Laser

Laser, abreviação em inglês de “Light Amplification by Stimulated Emission of Radiation” que significa Amplificação da Luz por Emissão Estimulada de Radiação é um dispositivo que cria e amplifica um intenso feixe de luz monocromático (contém exatamente uma cor ou comprimento de onda), coerente (a luz liberada é organizada e bem definida) e colimado (propaga-se como um feixe). Por todas estas características a luz emitida por um laser é bastante intensa.

Lasers são utilizados para ajustar a precisão de telescópios de observatórios espaciais. O laser, emitido pelo observatório, é refletido por espelhos deixados na Lua durante as missões Apollo. Foto: NASA

 

Estes dispositivos que são basicamente amplificadores de luz em funcionamento através de emissão estimulada podem ser de vários tipos, dependendo da natureza do meio animado. Podem ser de estado sólido, líquidos, a gás, químicos, semicondutores e de fibra.

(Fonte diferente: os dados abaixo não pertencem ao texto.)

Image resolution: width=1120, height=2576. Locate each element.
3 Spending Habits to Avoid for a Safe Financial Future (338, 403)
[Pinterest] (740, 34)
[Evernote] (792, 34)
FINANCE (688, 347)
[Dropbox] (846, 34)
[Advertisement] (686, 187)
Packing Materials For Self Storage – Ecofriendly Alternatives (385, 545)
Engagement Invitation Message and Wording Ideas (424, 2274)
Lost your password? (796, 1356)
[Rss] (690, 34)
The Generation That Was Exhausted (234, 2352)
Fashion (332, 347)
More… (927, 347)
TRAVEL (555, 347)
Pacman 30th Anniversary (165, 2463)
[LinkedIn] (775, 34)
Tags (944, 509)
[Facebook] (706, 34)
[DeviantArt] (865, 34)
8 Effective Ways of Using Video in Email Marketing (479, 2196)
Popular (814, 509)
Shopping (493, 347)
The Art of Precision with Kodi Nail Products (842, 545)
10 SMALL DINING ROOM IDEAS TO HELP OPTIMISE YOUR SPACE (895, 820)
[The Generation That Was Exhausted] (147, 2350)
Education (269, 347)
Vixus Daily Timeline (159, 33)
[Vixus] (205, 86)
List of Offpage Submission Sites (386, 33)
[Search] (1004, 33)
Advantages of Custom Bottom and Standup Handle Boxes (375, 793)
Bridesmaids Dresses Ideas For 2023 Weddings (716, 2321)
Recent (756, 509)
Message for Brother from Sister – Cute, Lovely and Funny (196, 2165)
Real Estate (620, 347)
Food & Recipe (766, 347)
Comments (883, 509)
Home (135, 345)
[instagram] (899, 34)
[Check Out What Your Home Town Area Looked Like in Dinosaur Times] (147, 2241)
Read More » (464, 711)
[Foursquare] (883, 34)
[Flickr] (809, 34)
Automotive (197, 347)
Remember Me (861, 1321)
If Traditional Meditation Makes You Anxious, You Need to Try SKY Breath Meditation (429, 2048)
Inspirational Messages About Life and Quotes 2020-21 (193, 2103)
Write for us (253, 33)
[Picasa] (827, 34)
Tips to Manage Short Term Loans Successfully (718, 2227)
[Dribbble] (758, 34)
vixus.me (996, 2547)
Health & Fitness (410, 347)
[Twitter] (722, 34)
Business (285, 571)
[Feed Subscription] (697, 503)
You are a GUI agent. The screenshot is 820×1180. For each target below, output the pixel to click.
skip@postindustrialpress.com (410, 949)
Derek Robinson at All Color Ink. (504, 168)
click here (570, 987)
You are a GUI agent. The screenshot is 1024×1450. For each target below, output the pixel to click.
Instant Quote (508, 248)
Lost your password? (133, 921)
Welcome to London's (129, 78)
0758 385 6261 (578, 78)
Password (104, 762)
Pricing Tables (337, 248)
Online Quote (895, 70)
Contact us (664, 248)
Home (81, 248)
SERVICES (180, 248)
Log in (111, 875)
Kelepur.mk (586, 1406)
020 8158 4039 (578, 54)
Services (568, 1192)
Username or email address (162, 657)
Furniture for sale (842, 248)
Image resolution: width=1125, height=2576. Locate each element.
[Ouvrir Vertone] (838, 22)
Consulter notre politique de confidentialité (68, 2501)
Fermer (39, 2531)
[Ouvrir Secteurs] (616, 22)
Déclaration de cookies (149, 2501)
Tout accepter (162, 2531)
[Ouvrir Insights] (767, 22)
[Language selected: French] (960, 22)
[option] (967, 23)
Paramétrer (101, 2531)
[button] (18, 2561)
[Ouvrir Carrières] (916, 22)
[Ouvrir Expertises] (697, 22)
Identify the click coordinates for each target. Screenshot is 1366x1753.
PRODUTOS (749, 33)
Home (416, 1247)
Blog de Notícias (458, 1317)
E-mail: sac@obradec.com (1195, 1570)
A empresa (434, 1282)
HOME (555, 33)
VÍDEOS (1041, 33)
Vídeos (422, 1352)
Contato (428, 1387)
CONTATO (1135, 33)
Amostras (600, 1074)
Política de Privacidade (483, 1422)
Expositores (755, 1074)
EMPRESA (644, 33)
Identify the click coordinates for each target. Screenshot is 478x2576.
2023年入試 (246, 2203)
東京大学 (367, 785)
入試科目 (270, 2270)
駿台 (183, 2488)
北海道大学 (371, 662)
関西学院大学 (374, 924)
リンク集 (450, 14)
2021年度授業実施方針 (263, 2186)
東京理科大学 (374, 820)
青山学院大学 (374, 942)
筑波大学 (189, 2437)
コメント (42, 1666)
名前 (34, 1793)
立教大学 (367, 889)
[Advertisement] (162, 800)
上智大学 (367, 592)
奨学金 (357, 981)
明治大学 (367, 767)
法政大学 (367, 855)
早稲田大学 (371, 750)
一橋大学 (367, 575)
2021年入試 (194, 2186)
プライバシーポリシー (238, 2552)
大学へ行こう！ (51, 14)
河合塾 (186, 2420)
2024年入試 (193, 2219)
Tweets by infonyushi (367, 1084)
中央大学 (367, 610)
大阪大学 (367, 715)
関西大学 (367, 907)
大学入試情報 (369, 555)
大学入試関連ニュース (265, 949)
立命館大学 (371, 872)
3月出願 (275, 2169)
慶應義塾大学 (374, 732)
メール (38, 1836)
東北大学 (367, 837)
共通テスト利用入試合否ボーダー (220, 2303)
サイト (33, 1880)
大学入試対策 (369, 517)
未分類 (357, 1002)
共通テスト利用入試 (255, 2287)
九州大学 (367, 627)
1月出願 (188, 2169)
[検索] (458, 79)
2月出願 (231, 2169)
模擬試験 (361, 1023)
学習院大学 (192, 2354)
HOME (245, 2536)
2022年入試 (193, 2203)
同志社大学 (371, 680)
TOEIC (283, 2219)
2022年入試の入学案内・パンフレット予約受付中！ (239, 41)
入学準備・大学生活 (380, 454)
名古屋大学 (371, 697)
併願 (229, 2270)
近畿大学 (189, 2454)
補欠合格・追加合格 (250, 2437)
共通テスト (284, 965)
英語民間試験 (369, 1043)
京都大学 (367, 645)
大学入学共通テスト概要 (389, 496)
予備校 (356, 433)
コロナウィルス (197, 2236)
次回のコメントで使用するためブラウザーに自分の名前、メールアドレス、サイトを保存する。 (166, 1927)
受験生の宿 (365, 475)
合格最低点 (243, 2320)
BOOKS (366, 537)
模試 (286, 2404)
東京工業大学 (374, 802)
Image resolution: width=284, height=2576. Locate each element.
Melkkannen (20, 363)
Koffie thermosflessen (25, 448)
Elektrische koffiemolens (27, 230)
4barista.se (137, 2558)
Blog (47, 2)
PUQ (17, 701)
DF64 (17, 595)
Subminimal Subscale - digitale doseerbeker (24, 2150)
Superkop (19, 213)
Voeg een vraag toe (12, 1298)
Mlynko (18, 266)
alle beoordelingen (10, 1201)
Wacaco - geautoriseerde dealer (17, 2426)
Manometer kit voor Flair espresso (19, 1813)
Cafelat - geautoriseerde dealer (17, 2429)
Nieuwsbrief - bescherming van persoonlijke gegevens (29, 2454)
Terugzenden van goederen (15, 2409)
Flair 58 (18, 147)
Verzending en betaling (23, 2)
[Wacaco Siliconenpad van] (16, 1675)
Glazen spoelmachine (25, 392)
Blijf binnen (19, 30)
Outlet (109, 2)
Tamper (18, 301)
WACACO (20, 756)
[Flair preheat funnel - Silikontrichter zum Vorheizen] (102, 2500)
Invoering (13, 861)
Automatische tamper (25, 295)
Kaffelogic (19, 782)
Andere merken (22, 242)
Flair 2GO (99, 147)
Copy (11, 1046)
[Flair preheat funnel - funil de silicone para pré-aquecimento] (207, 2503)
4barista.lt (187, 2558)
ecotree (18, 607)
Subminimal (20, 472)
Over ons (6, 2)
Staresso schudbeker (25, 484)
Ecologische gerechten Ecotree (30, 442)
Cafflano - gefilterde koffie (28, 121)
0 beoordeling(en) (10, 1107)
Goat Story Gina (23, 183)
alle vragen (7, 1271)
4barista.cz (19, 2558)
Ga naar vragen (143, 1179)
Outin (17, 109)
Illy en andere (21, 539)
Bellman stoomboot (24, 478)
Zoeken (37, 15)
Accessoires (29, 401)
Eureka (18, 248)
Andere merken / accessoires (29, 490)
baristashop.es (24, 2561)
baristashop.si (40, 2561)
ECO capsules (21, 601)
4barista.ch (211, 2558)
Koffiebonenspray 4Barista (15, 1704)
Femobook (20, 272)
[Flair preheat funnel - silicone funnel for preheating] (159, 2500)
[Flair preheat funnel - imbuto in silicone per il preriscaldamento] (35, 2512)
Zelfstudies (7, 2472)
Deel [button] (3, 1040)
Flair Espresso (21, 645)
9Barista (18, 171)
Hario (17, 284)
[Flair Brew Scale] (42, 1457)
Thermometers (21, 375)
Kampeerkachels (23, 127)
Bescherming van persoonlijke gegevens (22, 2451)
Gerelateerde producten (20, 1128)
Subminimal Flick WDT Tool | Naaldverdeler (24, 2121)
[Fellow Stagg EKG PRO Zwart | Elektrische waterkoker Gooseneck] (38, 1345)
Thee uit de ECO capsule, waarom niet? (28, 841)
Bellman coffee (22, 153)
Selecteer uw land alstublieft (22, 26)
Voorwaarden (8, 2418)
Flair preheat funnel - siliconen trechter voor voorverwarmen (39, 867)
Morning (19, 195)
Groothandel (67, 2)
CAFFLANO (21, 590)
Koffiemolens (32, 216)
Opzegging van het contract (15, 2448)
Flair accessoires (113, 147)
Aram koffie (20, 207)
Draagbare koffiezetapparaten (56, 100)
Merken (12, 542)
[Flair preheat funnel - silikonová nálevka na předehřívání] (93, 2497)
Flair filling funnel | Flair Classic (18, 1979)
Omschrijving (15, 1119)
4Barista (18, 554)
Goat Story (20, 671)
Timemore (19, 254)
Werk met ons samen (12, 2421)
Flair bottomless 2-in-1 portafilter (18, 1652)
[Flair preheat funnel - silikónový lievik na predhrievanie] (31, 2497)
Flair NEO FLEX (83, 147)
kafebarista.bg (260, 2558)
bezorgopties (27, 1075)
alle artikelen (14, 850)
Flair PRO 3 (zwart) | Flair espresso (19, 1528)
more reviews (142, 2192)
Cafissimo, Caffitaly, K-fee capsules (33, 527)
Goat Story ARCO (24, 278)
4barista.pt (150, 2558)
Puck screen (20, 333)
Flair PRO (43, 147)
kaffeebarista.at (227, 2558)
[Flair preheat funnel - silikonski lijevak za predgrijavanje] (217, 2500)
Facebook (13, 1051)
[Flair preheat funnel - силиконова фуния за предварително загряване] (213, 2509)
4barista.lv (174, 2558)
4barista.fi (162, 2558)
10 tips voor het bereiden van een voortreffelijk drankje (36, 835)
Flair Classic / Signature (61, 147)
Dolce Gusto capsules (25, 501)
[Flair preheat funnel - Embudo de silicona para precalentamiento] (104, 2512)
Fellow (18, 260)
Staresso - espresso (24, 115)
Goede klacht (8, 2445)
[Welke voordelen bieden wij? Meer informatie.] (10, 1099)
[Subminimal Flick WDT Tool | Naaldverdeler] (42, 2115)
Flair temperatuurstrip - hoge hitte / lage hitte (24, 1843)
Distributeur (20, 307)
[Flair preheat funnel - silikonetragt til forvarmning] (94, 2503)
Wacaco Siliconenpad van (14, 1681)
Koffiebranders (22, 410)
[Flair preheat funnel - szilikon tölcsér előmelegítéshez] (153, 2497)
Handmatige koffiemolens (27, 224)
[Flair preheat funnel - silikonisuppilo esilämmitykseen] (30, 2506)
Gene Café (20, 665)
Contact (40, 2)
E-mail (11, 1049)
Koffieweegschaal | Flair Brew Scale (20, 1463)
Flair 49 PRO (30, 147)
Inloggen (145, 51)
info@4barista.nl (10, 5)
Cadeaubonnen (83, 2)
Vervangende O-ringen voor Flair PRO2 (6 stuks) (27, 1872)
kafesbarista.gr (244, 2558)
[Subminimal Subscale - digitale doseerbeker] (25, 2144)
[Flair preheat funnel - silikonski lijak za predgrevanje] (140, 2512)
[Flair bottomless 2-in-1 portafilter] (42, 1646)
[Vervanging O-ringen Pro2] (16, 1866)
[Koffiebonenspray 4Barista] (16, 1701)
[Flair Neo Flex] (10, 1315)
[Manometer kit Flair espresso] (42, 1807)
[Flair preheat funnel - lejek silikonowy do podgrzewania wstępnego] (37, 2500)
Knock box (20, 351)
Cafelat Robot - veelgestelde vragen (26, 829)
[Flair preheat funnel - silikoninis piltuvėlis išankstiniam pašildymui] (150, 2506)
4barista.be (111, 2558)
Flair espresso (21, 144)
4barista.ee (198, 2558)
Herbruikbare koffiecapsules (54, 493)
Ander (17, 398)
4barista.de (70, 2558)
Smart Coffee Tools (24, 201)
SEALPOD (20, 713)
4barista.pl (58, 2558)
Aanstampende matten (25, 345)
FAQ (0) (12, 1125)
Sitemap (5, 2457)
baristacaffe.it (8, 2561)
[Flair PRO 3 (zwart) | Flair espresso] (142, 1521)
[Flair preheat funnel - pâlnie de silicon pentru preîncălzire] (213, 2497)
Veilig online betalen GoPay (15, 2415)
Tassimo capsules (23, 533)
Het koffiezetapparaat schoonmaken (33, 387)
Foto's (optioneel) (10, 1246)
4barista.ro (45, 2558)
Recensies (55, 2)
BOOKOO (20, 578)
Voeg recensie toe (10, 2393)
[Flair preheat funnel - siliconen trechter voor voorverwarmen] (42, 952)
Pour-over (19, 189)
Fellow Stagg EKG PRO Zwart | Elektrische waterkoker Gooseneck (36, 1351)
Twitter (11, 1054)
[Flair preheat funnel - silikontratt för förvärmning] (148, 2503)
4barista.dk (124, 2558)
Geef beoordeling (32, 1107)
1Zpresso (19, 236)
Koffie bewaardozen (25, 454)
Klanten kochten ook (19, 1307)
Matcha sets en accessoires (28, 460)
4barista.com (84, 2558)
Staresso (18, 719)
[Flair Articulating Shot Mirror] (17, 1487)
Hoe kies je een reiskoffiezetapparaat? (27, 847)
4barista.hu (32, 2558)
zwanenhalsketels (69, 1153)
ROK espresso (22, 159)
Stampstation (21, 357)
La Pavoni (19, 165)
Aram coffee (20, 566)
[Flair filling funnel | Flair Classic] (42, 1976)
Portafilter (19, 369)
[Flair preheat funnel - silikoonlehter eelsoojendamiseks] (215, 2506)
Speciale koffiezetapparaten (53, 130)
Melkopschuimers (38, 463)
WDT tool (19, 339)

Os lasers de estado sólido utilizam meios sólidos, como cristais ou vidros como meio de emissão de fótons. Os líquidos utilizam corantes (Rodamina 6G, fluoresceína, cumarina, estilbeno, umbeliferona, tetracena, verde malaquita), em solução líquida fechado em um frasco de vidro. Nos lasers a gás (lasers de hélio e hélio-neônio, os mais comuns), uma corrente elétrica é descarregada através de um gás para produzir luz. Os lasers químicos são alimentados por uma reação química, e pode atingir altas potências em funcionamento contínuo. Já os lasers semicondutores são compostos principalmente de um diodo semicondutor para produzir um feixe de luz. O mais novo tipo de laser é o laser de fibra, que possui como meio ativo a fibra óptica. Aplicações de lasers de fibras incluem processamento de materiais, telecomunicações, espectroscopia, entre outros.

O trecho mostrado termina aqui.